Required work:
Go through the material and pull out every line with the string "will" in it.

Input data:

----

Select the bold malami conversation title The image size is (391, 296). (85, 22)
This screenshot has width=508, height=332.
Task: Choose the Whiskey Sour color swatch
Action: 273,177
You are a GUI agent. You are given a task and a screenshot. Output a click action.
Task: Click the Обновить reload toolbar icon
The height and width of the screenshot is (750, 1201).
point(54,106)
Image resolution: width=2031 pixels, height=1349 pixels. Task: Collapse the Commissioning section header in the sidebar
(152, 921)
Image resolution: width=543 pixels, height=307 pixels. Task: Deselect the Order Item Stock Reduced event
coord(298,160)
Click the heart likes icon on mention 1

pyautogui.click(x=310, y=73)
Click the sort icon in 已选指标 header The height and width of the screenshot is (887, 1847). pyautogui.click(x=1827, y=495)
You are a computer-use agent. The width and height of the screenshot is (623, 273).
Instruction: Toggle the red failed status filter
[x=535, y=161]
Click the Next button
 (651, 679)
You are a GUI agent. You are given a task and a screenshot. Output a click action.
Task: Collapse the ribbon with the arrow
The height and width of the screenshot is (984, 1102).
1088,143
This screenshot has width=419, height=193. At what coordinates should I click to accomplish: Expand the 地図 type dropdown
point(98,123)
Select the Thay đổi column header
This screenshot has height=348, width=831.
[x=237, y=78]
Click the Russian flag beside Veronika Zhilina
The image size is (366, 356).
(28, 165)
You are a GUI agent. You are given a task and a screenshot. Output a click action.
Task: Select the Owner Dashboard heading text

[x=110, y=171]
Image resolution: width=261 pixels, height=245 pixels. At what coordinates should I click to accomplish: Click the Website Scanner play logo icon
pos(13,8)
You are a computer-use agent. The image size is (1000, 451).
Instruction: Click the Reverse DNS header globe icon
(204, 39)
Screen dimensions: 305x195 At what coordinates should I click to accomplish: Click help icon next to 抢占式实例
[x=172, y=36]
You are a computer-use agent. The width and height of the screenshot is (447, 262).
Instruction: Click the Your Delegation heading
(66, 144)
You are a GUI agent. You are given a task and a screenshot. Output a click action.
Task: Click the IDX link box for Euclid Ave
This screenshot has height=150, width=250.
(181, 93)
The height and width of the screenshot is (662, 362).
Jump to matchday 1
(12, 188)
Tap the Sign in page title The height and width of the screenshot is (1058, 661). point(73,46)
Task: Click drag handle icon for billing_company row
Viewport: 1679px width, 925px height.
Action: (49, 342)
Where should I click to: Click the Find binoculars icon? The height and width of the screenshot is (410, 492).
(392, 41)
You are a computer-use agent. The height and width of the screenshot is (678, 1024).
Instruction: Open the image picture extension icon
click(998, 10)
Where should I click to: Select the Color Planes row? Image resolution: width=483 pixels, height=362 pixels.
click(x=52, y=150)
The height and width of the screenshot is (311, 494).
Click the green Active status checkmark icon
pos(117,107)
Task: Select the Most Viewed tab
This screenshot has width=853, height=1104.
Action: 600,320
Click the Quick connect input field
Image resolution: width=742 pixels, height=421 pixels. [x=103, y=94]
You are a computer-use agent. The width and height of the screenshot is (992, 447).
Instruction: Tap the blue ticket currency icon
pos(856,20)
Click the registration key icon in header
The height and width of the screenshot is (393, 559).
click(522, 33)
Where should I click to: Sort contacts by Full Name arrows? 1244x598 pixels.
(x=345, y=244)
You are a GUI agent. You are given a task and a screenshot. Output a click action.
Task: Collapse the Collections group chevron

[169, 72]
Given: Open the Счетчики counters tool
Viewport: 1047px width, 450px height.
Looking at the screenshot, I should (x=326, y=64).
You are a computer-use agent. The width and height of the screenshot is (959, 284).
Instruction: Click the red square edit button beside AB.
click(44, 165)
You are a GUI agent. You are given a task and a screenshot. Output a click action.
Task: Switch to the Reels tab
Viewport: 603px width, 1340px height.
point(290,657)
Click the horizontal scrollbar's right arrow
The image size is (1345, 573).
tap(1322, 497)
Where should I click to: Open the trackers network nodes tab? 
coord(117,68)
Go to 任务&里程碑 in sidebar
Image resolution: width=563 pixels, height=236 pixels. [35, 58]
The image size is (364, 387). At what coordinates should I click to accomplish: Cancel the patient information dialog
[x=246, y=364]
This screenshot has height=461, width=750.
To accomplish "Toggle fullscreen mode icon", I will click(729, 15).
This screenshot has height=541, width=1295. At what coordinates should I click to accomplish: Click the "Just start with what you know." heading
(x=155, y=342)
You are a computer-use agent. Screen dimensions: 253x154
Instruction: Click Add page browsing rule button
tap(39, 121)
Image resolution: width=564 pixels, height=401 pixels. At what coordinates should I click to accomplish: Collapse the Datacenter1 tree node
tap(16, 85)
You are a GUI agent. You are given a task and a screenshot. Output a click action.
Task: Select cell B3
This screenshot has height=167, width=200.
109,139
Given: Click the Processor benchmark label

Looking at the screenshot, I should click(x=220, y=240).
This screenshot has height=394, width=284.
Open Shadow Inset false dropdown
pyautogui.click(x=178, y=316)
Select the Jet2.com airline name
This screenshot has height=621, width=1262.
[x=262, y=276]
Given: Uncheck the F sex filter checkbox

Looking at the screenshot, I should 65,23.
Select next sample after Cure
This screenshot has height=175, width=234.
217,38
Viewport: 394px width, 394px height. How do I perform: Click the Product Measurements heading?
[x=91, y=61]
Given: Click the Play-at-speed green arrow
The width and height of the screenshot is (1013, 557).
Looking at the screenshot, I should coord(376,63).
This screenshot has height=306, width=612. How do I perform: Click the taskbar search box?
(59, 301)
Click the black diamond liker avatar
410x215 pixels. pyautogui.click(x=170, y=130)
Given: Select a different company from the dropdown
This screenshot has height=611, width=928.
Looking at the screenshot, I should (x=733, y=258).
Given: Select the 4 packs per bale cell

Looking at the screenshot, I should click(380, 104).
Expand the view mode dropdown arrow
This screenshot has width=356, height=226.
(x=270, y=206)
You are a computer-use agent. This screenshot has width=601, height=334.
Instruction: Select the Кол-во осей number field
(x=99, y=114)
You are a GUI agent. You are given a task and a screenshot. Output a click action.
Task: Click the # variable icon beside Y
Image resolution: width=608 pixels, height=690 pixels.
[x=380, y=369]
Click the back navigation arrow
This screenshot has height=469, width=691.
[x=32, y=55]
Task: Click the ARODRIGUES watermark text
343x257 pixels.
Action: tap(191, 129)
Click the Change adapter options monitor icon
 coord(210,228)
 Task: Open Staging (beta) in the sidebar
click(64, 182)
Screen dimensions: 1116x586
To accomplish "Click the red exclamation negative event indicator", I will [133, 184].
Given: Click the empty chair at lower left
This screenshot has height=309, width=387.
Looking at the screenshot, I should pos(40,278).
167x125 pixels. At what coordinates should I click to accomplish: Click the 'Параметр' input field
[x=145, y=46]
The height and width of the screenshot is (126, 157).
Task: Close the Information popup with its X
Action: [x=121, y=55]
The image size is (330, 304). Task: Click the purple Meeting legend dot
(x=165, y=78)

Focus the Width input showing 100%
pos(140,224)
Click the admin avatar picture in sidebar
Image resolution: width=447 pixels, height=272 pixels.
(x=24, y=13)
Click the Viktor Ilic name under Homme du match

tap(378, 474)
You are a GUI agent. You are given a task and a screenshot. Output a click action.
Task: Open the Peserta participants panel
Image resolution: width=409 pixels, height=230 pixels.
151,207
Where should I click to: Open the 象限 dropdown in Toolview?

----

Exercise output:
To accomplish "Toggle fullscreen mode icon", I will click(729, 15).
To accomplish "Click the red exclamation negative event indicator", I will [133, 184].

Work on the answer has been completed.